At what instant shall I speak concerning a nation, and concerning a kingdom, to pluck up, and to put down and so destroy it, if that nation against whom I have pronounced, turn from their evil, I will repent of the evil that I had thought to do unto them” (Jeremiah 18:7-8).

The question today is: Has God spoken? Has not the voice of God been heard in the heart-rending national convulsion which is desolating the face of the earth, and bringing bereavement and bitter sorrow to nations and kingdoms by the war? The “instant” of such a speech cannot be denied, for it has come, but, whether the separate nations, or even their leaders, have recognized that voice is more than questionable.

The particular cause may be attributed to very different things. As to these we need not here speculate; but the plucking up, and pulling down, and destroying of nation after nation is only too plain. The ear may be deaf, but God has “pronounced,” and, in sore chastening, has allowed evil to fall on every nation and kingdom.

Yes, God has allowed it, and why? That is a question for each nation concerned to solemnly and seriously answer for itself. A reason there must be. It is impossible to think that He who has “no pleasure in the death of the wicked”—nay, who in love for a guilty world spared not His own Son, can find it in permitting affliction and misery to come upon His creatures without a very sufficient cause. That were incredible.

What then is the prime cause, the terrible root of this convulsion?

It is national unrighteousness. It is the specific “evil,” as seen by God, of each separate nation.

Why the Flood of Noah, by which the “old world” was destroyed, or the fiery deluge whereby the iniquitous Sodom and Gomorrah were burned to ashes? We know the cause full well.

Each of these judgments was a divine protest against the abominations of that day.

Are things better today? Do you think so? Did not Roosevelt, the ex-President of the United States of America, tell us, some years ago, that “our present civilization would end in a cataclysm”? That prediction has been verified. There must have been something radically wrong in this civilization—something intolerable in the very idol that cultured, educated, philosophic and scientific man had set before him as the goal of his ambition. If this be true of man “in his best estate” what of his lowest?

It is surely not difficult to reason back from effect to cause, or to see that the reaping must agree with the sowing. We may therefore safely conclude that seed of a desperately bad kind has been sown, freely and long, by these suffering nations, ere the frightful harvest of today could be reaped. It is, like the Flood, a divine protest against some form, or forms, of evil grievous to the Majesty of Heaven. The saving grace of God, though it marks His way throughout the period of Christianity, does not set aside the holiness of His government; that holiness must be conserved at all cost.

What then is to be done—what should be done? “If that nation,” says God, “turn from their evil I will repent of the evil that I had thought to do unto them.” That is as plain as it is gracious.

“Turn from their evil!” Who, which will do that?

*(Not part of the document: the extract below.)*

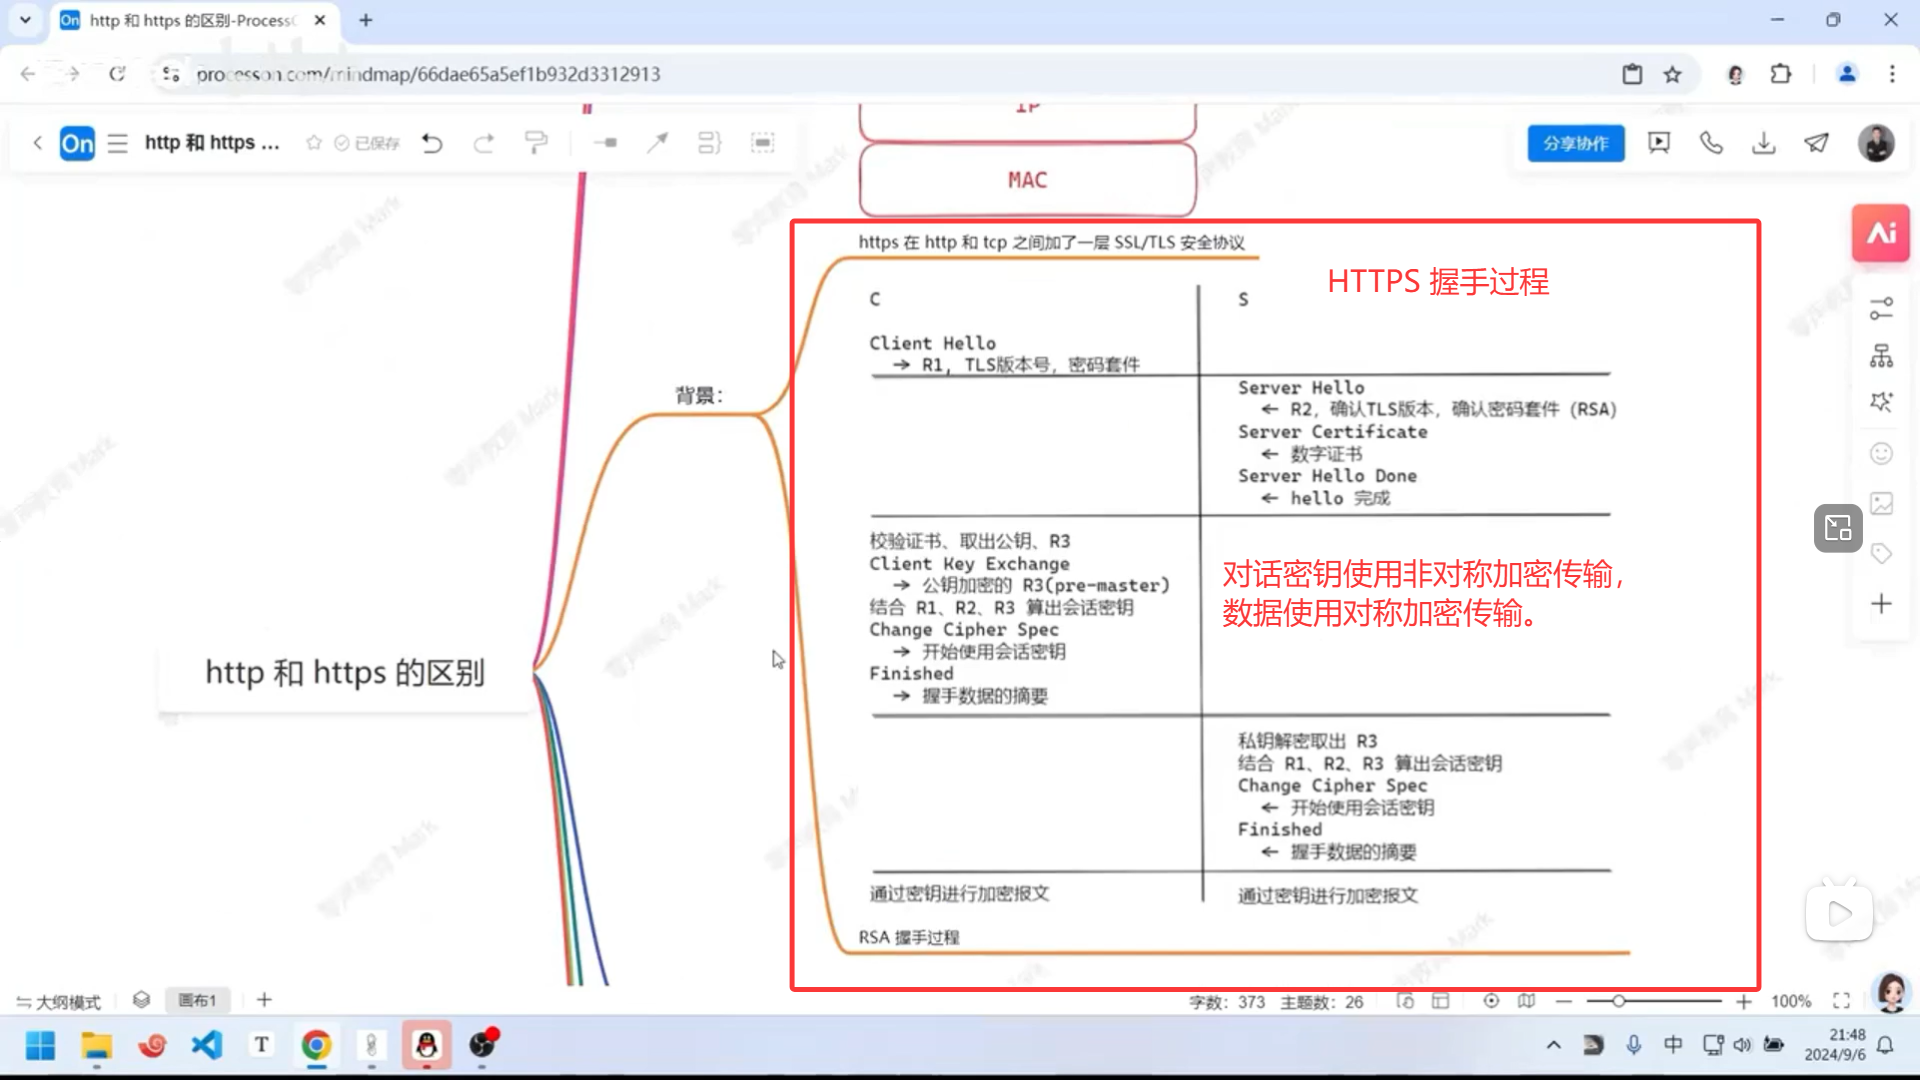Open the insert image sidebar icon
The image size is (1920, 1080).
pos(1881,504)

Will prayer suffice? No, not alone.

Add fasting to prayer; proclaim a day for both together. Will not that avail? Intensify this, add, still further, humiliation in the acknowledgment of sins both national and personal. Can more be done?

Yes, the conditions are more stringent than all these things, however becoming. They are that the nation or kingdom should “turn from its evil.” Such a turning would prove sincerity in a way that mere lip-confessions could not.

What nation has turned, or is turning from its evil as the effect of this chastening? You cannot tell; you despair of any such result; you fear that “evil” has got such a grip on the nations that turn from it they will not.

Your fears may be well founded, for there is, alas, no common evidence of any such “turn”; so that the present convulsion only paves the way for a greater, and speaks of an Armageddon of blood to which the slaughter of today bears no comparison.

A prophet’s voice was heard in the street of Nineveh. It was the voice of God to that proud and guilty city. The king rose from his throne, laid aside his robes, covered himself with sack-cloth, and sat in ashes. He charged his subjects to cry to God, and to turn every one from his evil way, and from the violence of his hands. They did so, and God saw their works (what were they?) that they turned from their evil way, and God repented of the evil that He said He would do unto them; He did it not.

The king set a noble example, and exercised the rightful authority of his throne to enforce a line of practical conduct in his city which would counteract the threatened judgment of God. He acted like a king, and Nineveh was spared. Would not something similar happen to these distracted nations if only they too turned from their evil ways?